Late last week, news came down that ECMA (European Computer Manufacturers Association) had approved Microsoft's Open XML -- now slated to become the document format underlying Office 2007 -- as an international standard, a step viewed as putting Open XML on the fast track for ISO approval. In the process, ECMA auditors are said to have made significant changes in the standard, and produced over 6,000 pages of documentation, aimed at helping developers obtain consistent results, even when using only portions of the technology.

That's not a bad thing. It means that ... Well, that Office apps will follow an XML document standard, most of which will be well-documented, and, after all, it's XML -- so you load a document and puzzle over it and eventually, some of it swims into focus, right? And this standard -- or most of it -- won't move around so much that third-party solution and integration providers can't get a handle on it and build things of some lasting value.

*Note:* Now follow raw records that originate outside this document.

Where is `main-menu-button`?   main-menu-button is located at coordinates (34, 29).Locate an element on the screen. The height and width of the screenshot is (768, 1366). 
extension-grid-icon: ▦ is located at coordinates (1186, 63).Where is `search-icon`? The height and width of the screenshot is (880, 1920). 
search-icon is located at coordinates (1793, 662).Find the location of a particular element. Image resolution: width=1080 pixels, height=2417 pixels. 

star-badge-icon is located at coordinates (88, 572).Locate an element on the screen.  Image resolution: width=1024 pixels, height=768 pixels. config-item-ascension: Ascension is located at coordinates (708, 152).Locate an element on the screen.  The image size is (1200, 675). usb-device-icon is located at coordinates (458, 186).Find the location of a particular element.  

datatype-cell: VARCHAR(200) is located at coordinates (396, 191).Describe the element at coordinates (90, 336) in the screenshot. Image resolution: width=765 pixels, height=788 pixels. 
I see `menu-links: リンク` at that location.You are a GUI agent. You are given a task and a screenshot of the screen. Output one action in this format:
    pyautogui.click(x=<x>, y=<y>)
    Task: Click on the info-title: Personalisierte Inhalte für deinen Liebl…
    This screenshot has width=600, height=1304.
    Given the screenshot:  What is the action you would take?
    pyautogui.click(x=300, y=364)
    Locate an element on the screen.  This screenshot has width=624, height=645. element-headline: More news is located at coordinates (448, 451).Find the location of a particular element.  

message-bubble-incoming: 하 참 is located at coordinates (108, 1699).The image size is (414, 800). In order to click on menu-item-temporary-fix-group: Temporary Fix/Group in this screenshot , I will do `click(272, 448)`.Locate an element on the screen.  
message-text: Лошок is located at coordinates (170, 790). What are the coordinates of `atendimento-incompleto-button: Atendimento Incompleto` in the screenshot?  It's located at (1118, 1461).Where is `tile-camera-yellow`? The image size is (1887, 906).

It does not, however, mean that a single XML document standard now exists. Indeed, some pundits (who should probably know better) seem to have confused MS Open XML with OpenDocument, the low-level document representation used by Sun's OpenOffice, and actively championed by folks like Sun and IBM. IBM (the sole dissenting voice) voted against ratification of Open XML, calling OpenDocument a "vastly superior" technology. Said Bob Sutor, vice president for open source and standards for IBM, in his blog: "It (OpenDocument) is an example of a real open standard versus a vendor-dictated spec that documents proprietary products via XML. ... ODF is about the future, Open XML is about the past. We voted for the future."

In the short term, however, pundits seem to concur that the ratification may have given Microsoft back its PR edge with enterprises and federal/state/local government offices worried about lock-in to proprietary products; and wonder if this may ultimately contribute to stemming the current tide of "cutting up rough and moving to Linux" in those precincts.